Question
What goes wrong when you ignore that human bottlenecks in team systems?
Quick Answer
Treating the human bottleneck as a performance problem rather than a structural problem. When someone is the constraint, the instinct is to push them to work faster, work longer, or multitask harder. This backfires. You burn out the constrained person, degrade the quality of their output under.
The most common reason fails: Treating the human bottleneck as a performance problem rather than a structural problem. When someone is the constraint, the instinct is to push them to work faster, work longer, or multitask harder. This backfires. You burn out the constrained person, degrade the quality of their output under time pressure, and ignore the architectural question: why does the system require a single person at this step? The bottleneck is not the person's speed. It is the system's dependence on one person. Asking them to be faster treats a structural constraint as a personal failing, and it guarantees the bottleneck will return — or the person will leave.

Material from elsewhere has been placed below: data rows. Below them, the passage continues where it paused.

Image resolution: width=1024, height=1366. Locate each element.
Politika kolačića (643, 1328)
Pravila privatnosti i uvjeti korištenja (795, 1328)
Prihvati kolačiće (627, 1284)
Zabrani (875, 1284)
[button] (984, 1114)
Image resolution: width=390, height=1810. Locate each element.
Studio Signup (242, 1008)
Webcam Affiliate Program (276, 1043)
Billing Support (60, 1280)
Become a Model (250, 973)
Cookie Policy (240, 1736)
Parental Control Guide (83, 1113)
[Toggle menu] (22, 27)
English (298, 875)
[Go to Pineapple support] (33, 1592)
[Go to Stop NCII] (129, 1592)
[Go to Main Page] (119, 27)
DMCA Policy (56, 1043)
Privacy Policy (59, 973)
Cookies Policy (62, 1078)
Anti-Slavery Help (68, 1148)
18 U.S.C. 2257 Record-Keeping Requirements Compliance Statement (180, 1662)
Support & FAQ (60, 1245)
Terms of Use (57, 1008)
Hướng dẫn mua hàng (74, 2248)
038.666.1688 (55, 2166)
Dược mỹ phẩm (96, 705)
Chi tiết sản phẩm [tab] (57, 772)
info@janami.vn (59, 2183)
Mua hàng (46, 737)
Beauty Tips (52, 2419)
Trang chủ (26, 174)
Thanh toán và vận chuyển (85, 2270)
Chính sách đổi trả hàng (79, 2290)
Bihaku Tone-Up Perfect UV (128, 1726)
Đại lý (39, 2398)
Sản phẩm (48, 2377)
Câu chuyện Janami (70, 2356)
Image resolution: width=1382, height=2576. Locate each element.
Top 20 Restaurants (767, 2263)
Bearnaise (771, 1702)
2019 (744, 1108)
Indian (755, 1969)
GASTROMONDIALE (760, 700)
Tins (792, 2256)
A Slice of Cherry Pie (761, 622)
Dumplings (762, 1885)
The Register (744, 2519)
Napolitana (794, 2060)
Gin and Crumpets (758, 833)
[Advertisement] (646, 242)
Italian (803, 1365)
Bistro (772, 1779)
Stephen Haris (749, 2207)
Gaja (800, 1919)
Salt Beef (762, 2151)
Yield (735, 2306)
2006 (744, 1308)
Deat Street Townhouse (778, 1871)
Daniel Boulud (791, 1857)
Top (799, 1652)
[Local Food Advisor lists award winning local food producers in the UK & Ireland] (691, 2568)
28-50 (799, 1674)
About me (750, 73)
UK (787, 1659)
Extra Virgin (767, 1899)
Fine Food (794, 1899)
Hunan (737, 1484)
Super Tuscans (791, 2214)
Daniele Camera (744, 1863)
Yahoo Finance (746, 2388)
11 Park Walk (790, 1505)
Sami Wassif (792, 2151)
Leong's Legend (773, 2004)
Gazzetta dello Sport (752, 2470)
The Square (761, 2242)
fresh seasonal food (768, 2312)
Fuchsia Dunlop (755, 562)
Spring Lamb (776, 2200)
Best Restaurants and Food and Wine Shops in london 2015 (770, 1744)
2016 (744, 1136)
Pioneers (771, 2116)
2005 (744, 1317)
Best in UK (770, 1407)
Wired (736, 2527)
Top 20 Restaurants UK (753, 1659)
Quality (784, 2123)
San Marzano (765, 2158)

The fix: Identify one collaborative workflow you participate in — at work, in a side project, or in a household. Map every step that requires a specific person''s involvement before the next step can proceed. For each person-dependent step, count how many items are currently waiting for that person. If you find a step where more than three items are queued behind one individual, you have found a human bottleneck. Write down: ''In [system], [person/role] is the constraint because [N] items are waiting on them and no one else can do [step].'' If you are that person, write it about yourself.
The underlying principle is straightforward: In collaborative work specific people are often the constraint.